企業内にある情報システムが複雑化するにつれ、人手によるシステムのセキュリティ管理は難しくなっている。例えば、社内にあるIT資産の把握。最近増加しているメールの誤送信も、本人の自助努力による解消は難しい。こうした、日々の運用や、何かが起きた際の有効な一手になるのが、セキュリティソリューションの導入だ。例えば企業内のIT資産を一元的に把握し、セキュリティ対策や資産の適正化につなげていくことができる。また、誤送信防止ソリューションを導入すれば、うっかりミスを起こさないよう確認する仕組みを確実に導入できる。最近では、導入、運用が簡単な製品も増えており、導入すれば簡単、確実に導入効果を得ることができそうだ。

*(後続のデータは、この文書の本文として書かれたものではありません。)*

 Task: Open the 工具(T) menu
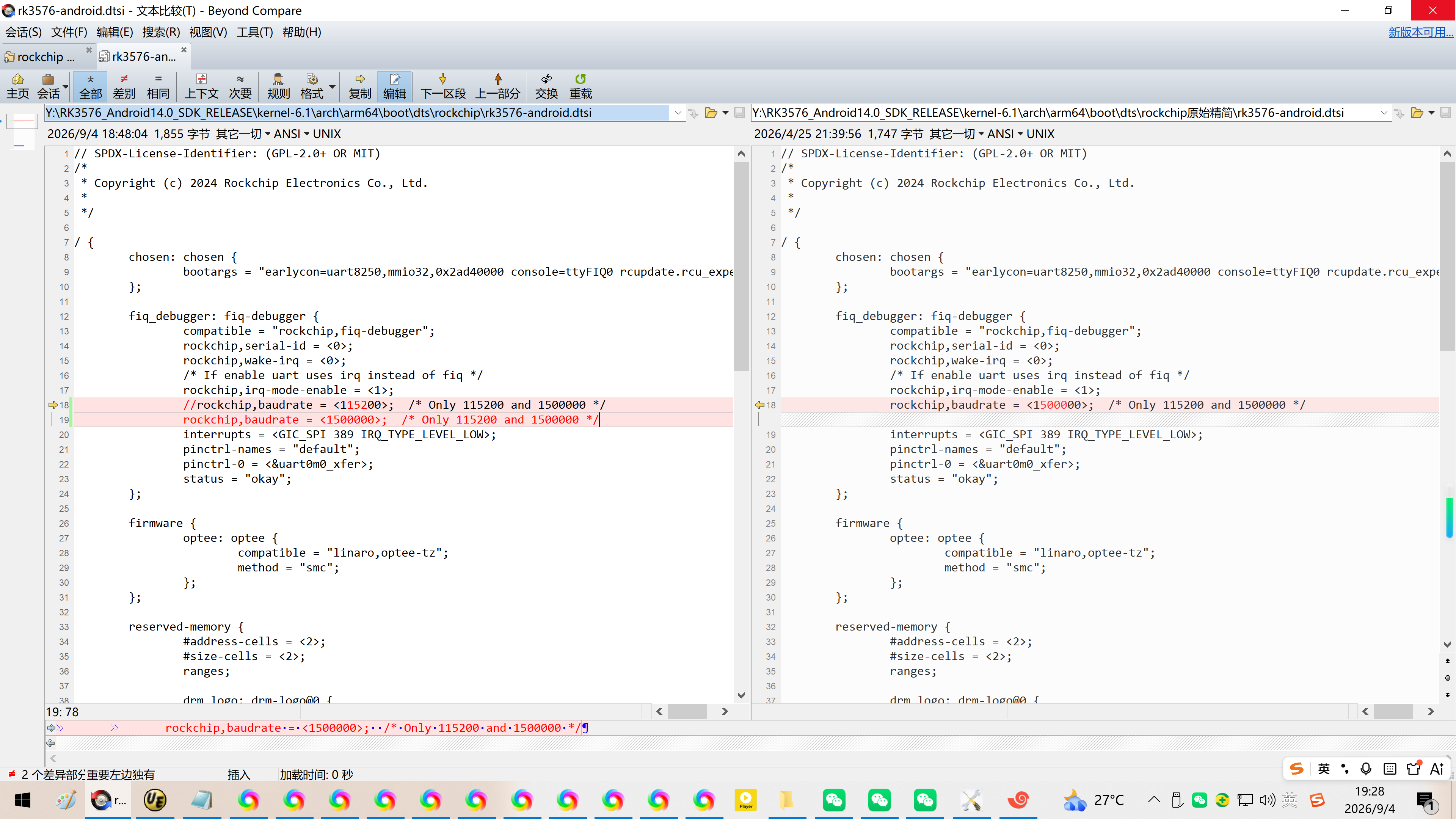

 IT資産管理製品では、MOTEXがネットワークセキュリティ管理製品の新版をリリース。いま企業で課題となっている、SAM構築作業の手間を削減する。IT資産管理製品では、資産の把握やセキュリティ対策だけでなく、節電にも生かすことができる。クオリティソフトではクラウドサービスや、IT資産管理製品のプラグインとして、節電に役立つ機能を提供する。一方、ニッポンダイナミックシステムズは、資産管理機能に特化することで導入のしやすさを訴求している。

 また、ついうっかりミスを起こしがちなメール送信については、NRIセキュアテクノロジーズが確実な誤送信防止対策「SecureCube/Mail Adviser」を提供している。送信前にポップアップ画面を表示し、メールを送ろうとする人にチェック項目を確認させることで、誤送信をなくすことができる。

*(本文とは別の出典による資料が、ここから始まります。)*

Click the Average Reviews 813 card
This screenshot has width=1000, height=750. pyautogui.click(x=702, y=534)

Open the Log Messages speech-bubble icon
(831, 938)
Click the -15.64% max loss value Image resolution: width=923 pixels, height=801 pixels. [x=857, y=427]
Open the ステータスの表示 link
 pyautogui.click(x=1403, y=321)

 セキュリティ製品の導入に関して、運用の煩わしさはネックの一つだ。キヤノンITソリューションズは「SonicWALL運用管理サービス」で、日本事務器は「ウイルスバスター ビジネスセキュリティサービス あんしんプラス」でそれぞれ運用の手間を削減し、プロのセキュリティ管理を実現している。

 来る5月11日から開催される「情報セキュリティEXPO」には、多くのセキュリティベンダーが集結する。週刊BCNには、出展しない企業の製品情報も掲載しているので、ぜひ本紙を持参してイベント会場を回り、比較・検討していただきたい。

キヤノンITソリューションズ
UTM機器に「安心感」という付加価値
SonicWALLユーザーへの支援サービス

セキュリティソリューション事業部
UTMセキュリティ部部長
神野 成司 氏
 クラウド・コンピューティングの普及が進むなか、インターネット上の脅威に対して適切な対策を講じることが、大きな課題となっている。企業にとってインターネットのゲートウェイセキュリティとして必要なのがファイアウォールやVPNなどセキュリティ対策を一つに統合したUTM(統合脅威管理)である。なかでも、専任の管理者を配置できない中小規模企業のセキュリティニーズに応えるサービスが必要だ。

 ソニックウォール社の国内正規販売代理店であるキヤノンITソリューションズは、「SonicWALL」のユーザー企業をサポートする「SonicWALL運用管理サービス」の提供を開始した。「これまでの運用管理サービスといえば、大規模企業向けのものがほとんどでした。当社が提供するサービスは、中小規模企業のお客様が手軽に使っていただける価格帯で、機器の追加する手間もかかりません」と、セキュリティソリューション事業部・UTMセキュリティ部の神野成司部長は語る。

 「SonicWALL運用管理サービス」の主なメニューは、月次レポートサービスと設定情報変更サービスの二つ。価格は、月次レポートサービスが年間9600円、設定情報変更サービスは年間3万円だ。

 月次レポートサービスとは、ユーザー企業が利用しているSonicWALLから通信ログをリモートで保存し、毎月1回、前月分のログ(ウェブアクセスの利用頻度、セキュリティ情報など)をレポート形式で配信するというものだ。万一、SonicWALLが停止した場合、アラートを携帯電話などへメール配信する「死活監視機能」も併用できる。なお、この月次レポートサービスは、同社のウェブサイトから申し込むと、3か月間無料で体験できる。

 UTMを導入すると、項目の設定が必要な場合がある。しかし、UTMの設定変更は専門知識がないユーザーには負担で、変更のたびにSIerへ依頼すれば別途コストがかかってしまう。この課題を解決するため、キヤノンITソリューションズは、ユーザー企業に代わって同社がSonicWALLの設定内容をリモートで変更する「設定情報変更サービス」を提供している。

 SonicWALLの発売当初からサポート実績のある同社は、2011年12月までに「SonicWALL運用管理サービス」の国内2000社提供を目指すという。今後の展開に注目したい。